Radaica-DP is a process designed as a continuous loop. New information from subsequent meetings and development events feeds back into the original capture, ensuring that almost nothing is lost. It emphasises the totality of information capture made possible by modern AI tooling, confronts the real human problems that come with it, and offers practical solutions.
The core cycle has four stages: capture (recorded and transcribed meetings), crunch (AI-generated summaries), mine (AI-powered querying to extract insights), and reflect (human and AI review of what emerged). From there, the knowledge flows forward into design, prototyping, OKR setting (if you're into that kind of thing), iterative development, release, and operations — while dashed lines loop every stage back to the original capture. The first meeting remains a living reference, not a forgotten relic.
💡 Think of it this way: every downstream decision can reach back and query the original conversation. The dashed lines in the diagram aren't decorative — they're the whole point.
The Human Challenge: Etiquette with Machines
Here's the tension at the heart of Radaica-DP: total information capture has a totalitarian quality to it. If we turn on the microphones all the time and record every conversation, we risk cutting off the very information flows we're trying to preserve.
People have legitimate reasons for not wanting every word on the record. They may need to discuss a colleague's performance candidly. Summarised words on paper often lose the nuance they carried when spoken. Sensitive personal or commercial information might come up. And there's the chilling effect: when people know they're being recorded, they start managing upwards, saying what they think leadership wants to hear rather than what they actually believe.

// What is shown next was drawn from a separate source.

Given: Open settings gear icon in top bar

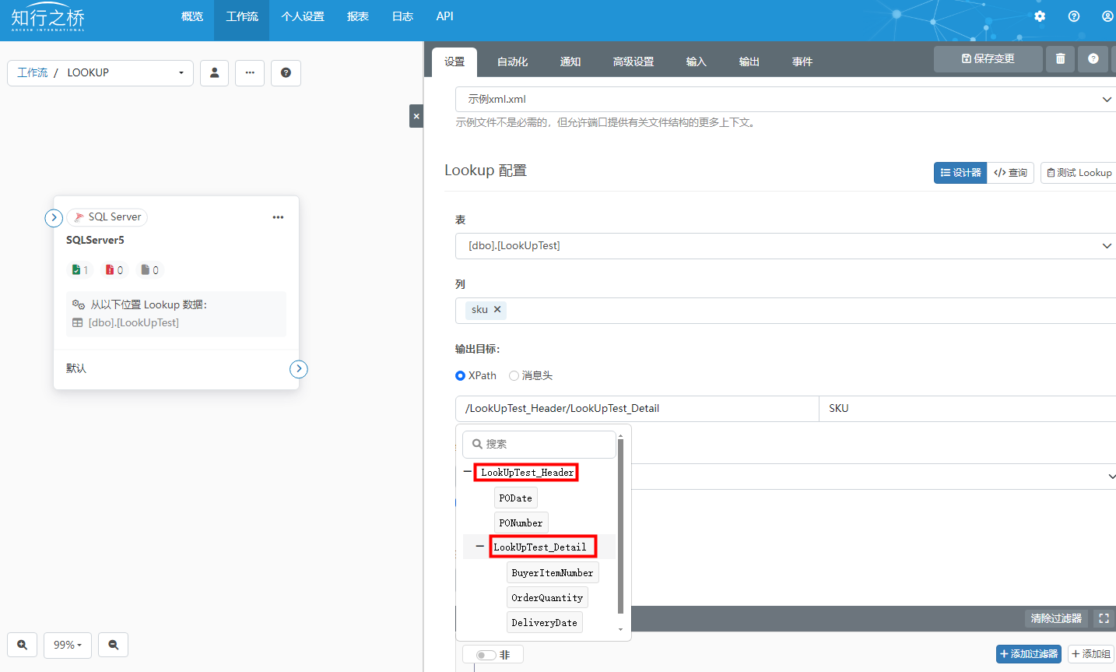Looking at the screenshot, I should click(1040, 16).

Camille Fournier's The Manager's Path documents exactly this dynamic. Overly autocratic or fear-driven management styles lead to poor information landscapes where people filter and self-censor. Always-on recording can produce the same effect — even with the best intentions.

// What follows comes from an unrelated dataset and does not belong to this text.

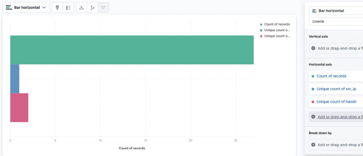
Task: Open horizontal axis settings icon
Action: (x=82, y=7)
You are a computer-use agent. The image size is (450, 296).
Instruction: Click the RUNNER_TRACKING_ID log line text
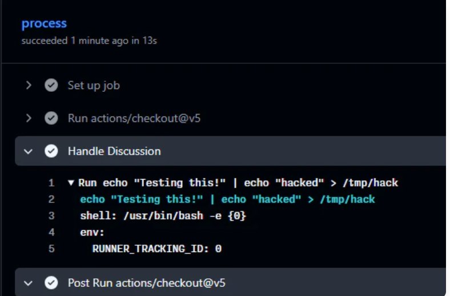click(x=157, y=249)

The answer isn't always-on or always-off. It's a deliberate, situational approach.
The Facilitator's Courage
This is where leadership matters. Meeting facilitators need the confidence and courage to read the room and say:
"Hey, that was really good. What do you say — can we turn on the microphones for a while and get this on record?"

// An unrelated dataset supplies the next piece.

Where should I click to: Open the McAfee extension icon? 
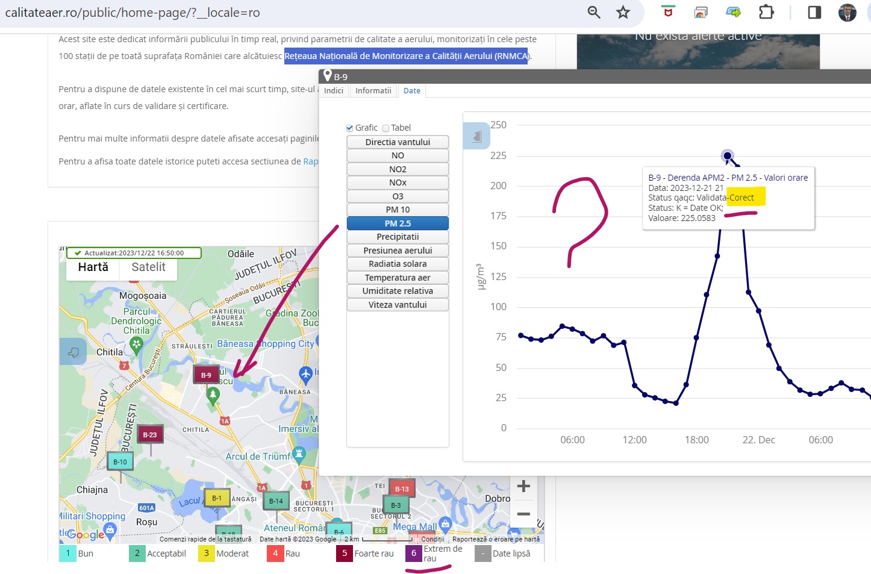pyautogui.click(x=667, y=13)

Notice the framing. It's a request, not a mandate. It's scoped to the group — in tools like Google Meet with Gemini, only the people in the conversation receive the transcript. And there's some practical tips. You may need to interrupt people as you notice a good point emerging before you turn on the recording. No problem — politely interject, flip on the recording, and ask them the question like an interviewer so that they can dive right in where they left off. You can paraphrase key points back as well if you like, before or after you bring them back into the conversation. This creates a safety net in the recording itself and ensures the AI summary captures the right intent without losing useful information.
One useful mental model: the bigger the slip of the tongue, the smaller the audience tends to be. People speak most freely in small groups, which limits the blast radius of anything sensitive. And if something does need to be removed, you can reach out to the transcript owner — though be aware that cloud documents often retain version history, and in corporate environments, a super admin may have access to deleted content.
The Power of One: Embrace the Weirdness
Radaica-DP isn't just for team meetings. Some of the most valuable idea capture happens solo. A walk with earbuds in, talking through a problem with Gemini or an AI assistant. A morning coffee where you dictate your scattered thoughts and then ask an AI to summarise them.
Yes, it feels a bit odd at first to walk around talking to an AI. Embrace the weirdness. The discipline to dictate your thoughts will shape the outcome. Speaking ideas aloud forces a kind of clarity that silent thinking doesn't, and it creates an artefact you can query later. The natural language search capabilities in modern tools like Google Drive's Gemini integration make mining these recordings surprisingly powerful.
Practical tips: keep mic'd earbuds with you. Be aware that some tools have session limits — Google Meet may disconnect around nine minutes for solo recordings. Just make sure you let it know you're still talking to avoid the meeting inadvertently hanging up on you. If you don't have an AI-enabled Google Meet account available while on the move then have fallbacks like Google Recorder ready, and remember that you can always use an AI prompt to summarise a non-AI recording after the fact.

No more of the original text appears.